Footnote:     1 Indiana Professional Conduct Rule 1.3 provides that a lawyer shall act with reasonable diligence and promptness in representing a client.
Footnote:     2 Professional Conduct Rule 1.4(a) provides that a lawyer shall keep a client reasonably informed about the status of a matter and promptly comply with reasonable requests for information. Professional Conduct Rule 1.4(b) requires that a lawyer shall explain a matter to the extent reasonably necessary to permit the client to make informed decisions regarding the representation.
Footnote:     3 Professional Conduct Rule 1.15(a) provides in part, that a lawyer shall hold property of clients or third persons that is in a lawyer's possession in connection with a representation separate from the lawyer's own property. Rule 1.16(d) requires a lawyer upon termination of his representation to take steps to the extent reasonably practicable to protect a client's interests, such as . . surrendering papers and property to which the client is entitled.
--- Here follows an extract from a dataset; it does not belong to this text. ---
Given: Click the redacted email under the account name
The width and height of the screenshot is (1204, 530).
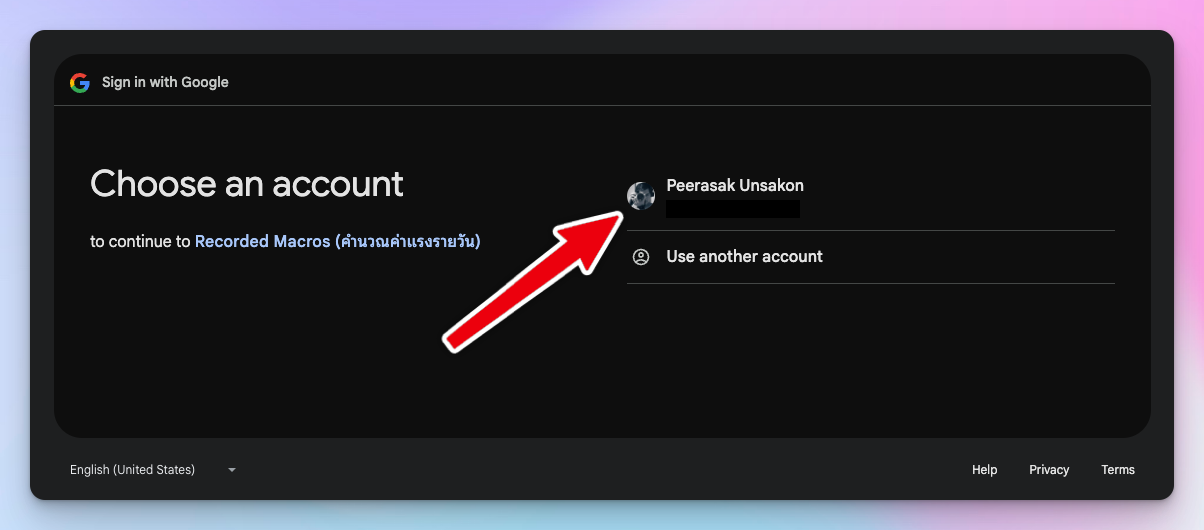Looking at the screenshot, I should click(x=733, y=209).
Footnote:     4 Professional Conduct Rule 3.2 provides that a lawyer shall make reasonable efforts to expedite litigation consistent with the interests of the client.
Footnote:     5 Professional Conduct Rule 8. l(b) provides that a lawyer shall not fail to disclose a fact necessary to correct a misapprehension known by the person to have arisen

in the matter, or knowingly fail to respond to a lawful demand for information from an admissions or disciplinary authority.